STSM Contribution by Mathilde Merolli
Communications Officer, Department of Food and Resource Economics and Department of Geosciences and Natural Resource Management, University of Copenhagen
Photos: Mathilde Merolli, Tampere, June 2022
Large parts of the once freely accessible Hiedanranta are closed off due to construction work.
The goal of my Short Term Scientific Mission was to process materials produced at the exhibition, “The Co-constructed Stories – Makeshift Exhibition” that was part of the “Narrating Hiedanranta: Stories of Objects and Subjects of Urban Places” workshop.

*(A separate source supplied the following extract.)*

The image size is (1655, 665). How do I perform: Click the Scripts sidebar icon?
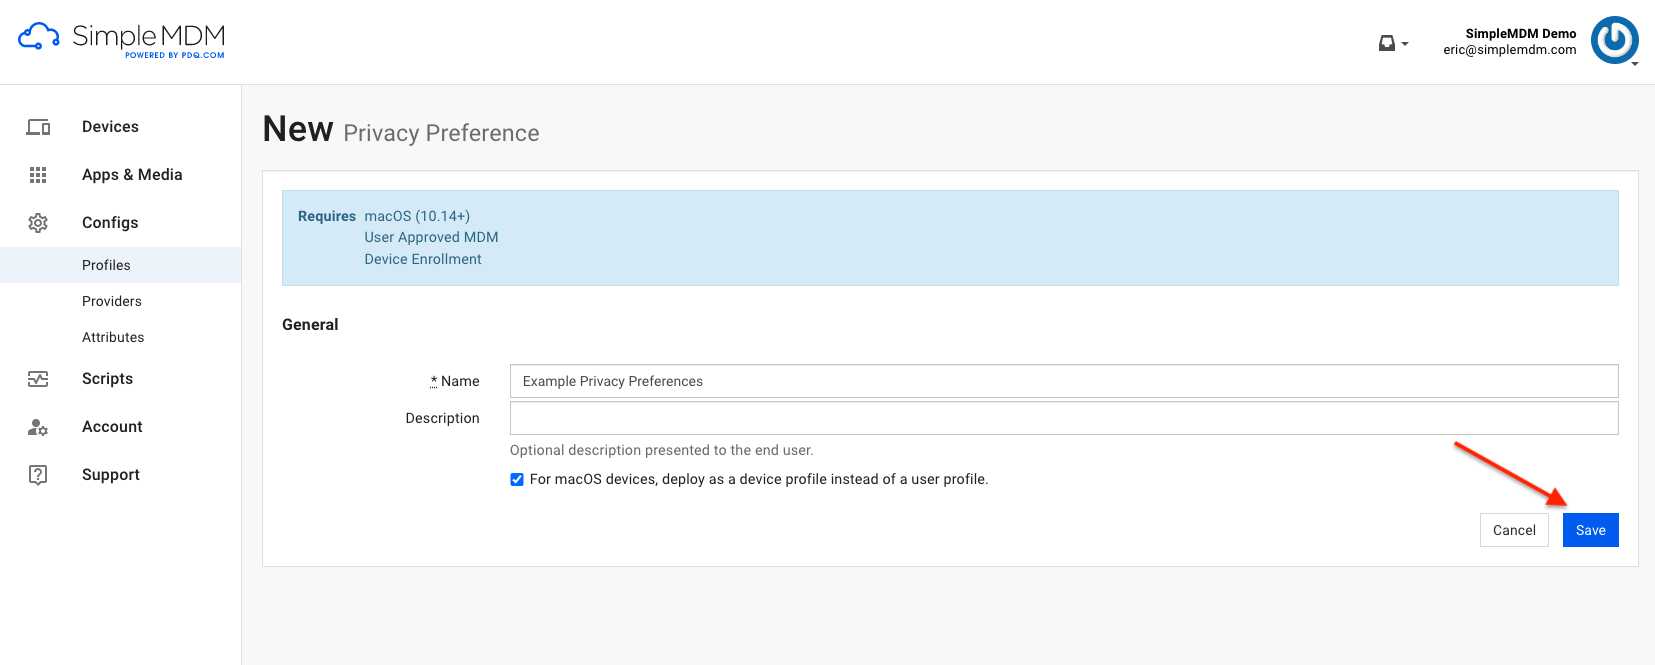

The 3-day workshop took place in June 2022, in Hiedanranta, Tampere, a former industrial complex on the shores of Lake Näsijärvi. Hiedanranta is a space created by its inhabitants as much as its inhabitants are formed by the place.

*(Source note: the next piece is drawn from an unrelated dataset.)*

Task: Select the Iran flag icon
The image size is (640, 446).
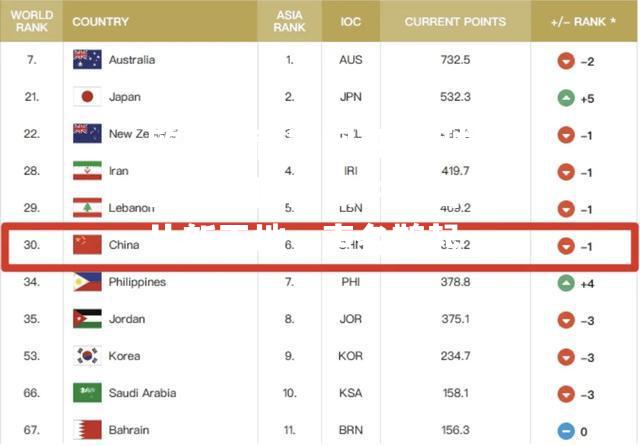Action: pyautogui.click(x=87, y=171)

During the workshop, I met a few of the cultural actors and activists that work and live on the site.
As many other former industrial sites in Europe, the land of Hiedanranta is transforming due to a large urban development project, reshaping its functionality, purpose, forms of living and life forms.

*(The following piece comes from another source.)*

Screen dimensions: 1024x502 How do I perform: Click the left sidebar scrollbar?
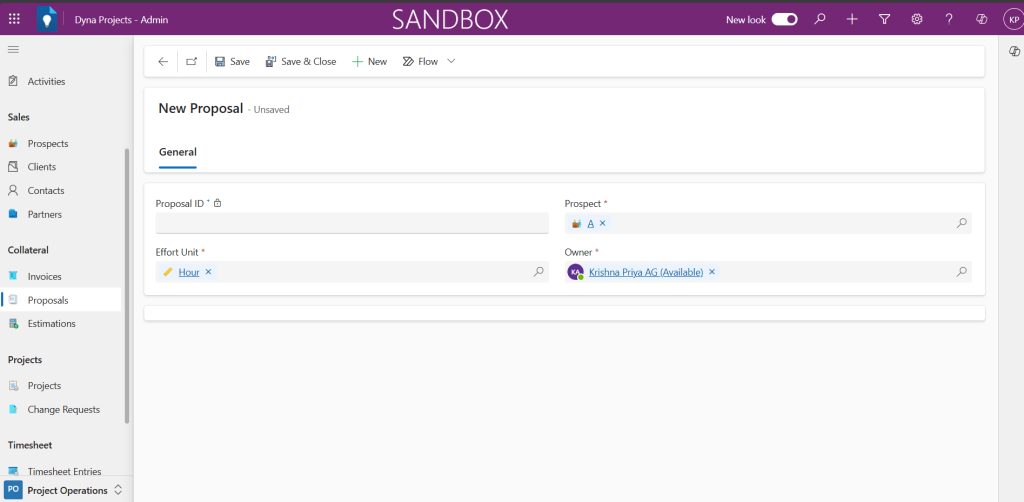(x=127, y=285)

It was with the purpose of documenting and understanding the current development of Hiedanranta – the demolishment and replacement of inhabitants and users of the space – that the COST Action team in Tampere arranged the workshop.
We, the participants, had to search out the stories of Hiedanranta’s actors and how they relate to the site, by using visual methods, poetic practices, and narrative interview techniques. On the final day of the workshop, we presented our findings at “The Co-constructed Stories – Makeshift Exhibition”.
I revisited Tampere in October 2022 for my STSM to work on postproduction of these exhibition materials.
In close and fruitful collaboration with the workshop organisers, Elina Alatalo and Dalia Milián Bernal, I spent 5 intense days in Hiedaranta and at the University of Tampere creating an interactive digital archive, Narrating Hiedanranta Archive: Stories to Keep Alive (link), of the exhibition projects.
As an archive, it serves as both a digital presentation (and storage) of each participant’s work but also as a collection of the activists’ own stories for them to revisit and use activistically. Last, but not least, the archive serves as a historic documentation of Hiedanranta’s space, landscapes and buildings in a period of renovation and reconstruction of the area.
My hope is that the Narrating Hiedanranta Archive: Stories to Keep Alive archive will spark and expand further debates and research concerning Hiedanranta.